GIVEN INFORMATION start

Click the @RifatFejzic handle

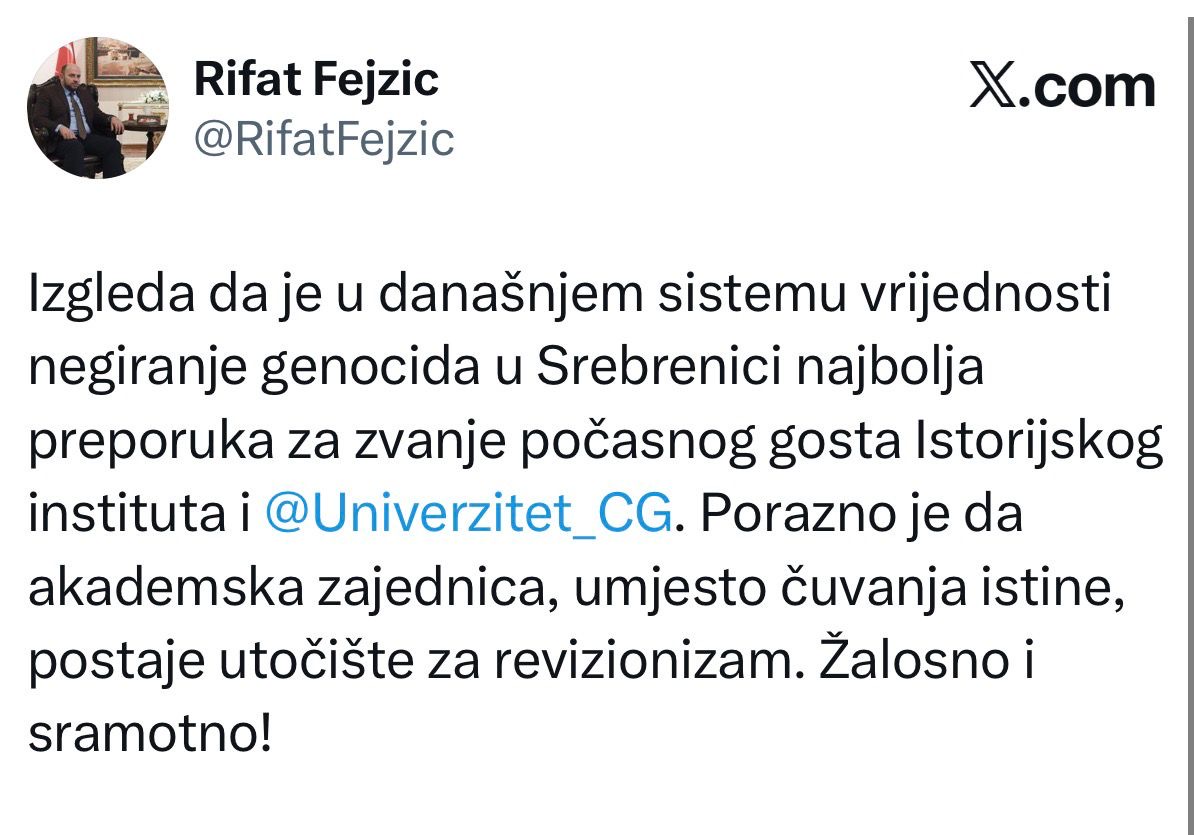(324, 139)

GIVEN INFORMATION end
GIVEN INFORMATION start

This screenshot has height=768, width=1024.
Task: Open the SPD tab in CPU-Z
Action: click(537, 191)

GIVEN INFORMATION end
GIVEN INFORMATION start

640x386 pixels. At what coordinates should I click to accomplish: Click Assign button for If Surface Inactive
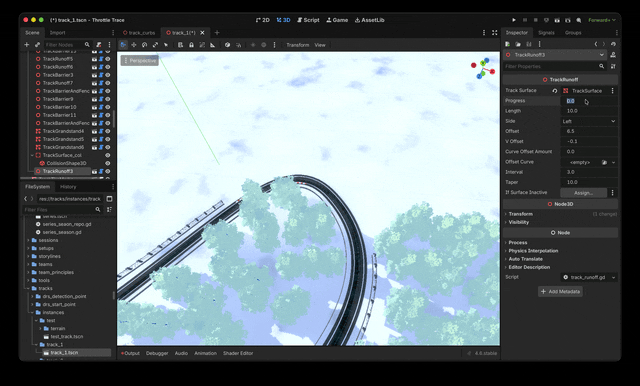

GIVEN INFORMATION end

- [OBJECTIVE]: Rewrite the data from the line with "This screenshot has height=768, width=1024." up to and including the line with "Action: click(537, 191)", changing "SPD tab" to "Memory tab" and leaving everything else as it is.

- [WRITTEN SOLUTION]:
This screenshot has height=768, width=1024.
Task: Open the Memory tab in CPU-Z
Action: click(537, 191)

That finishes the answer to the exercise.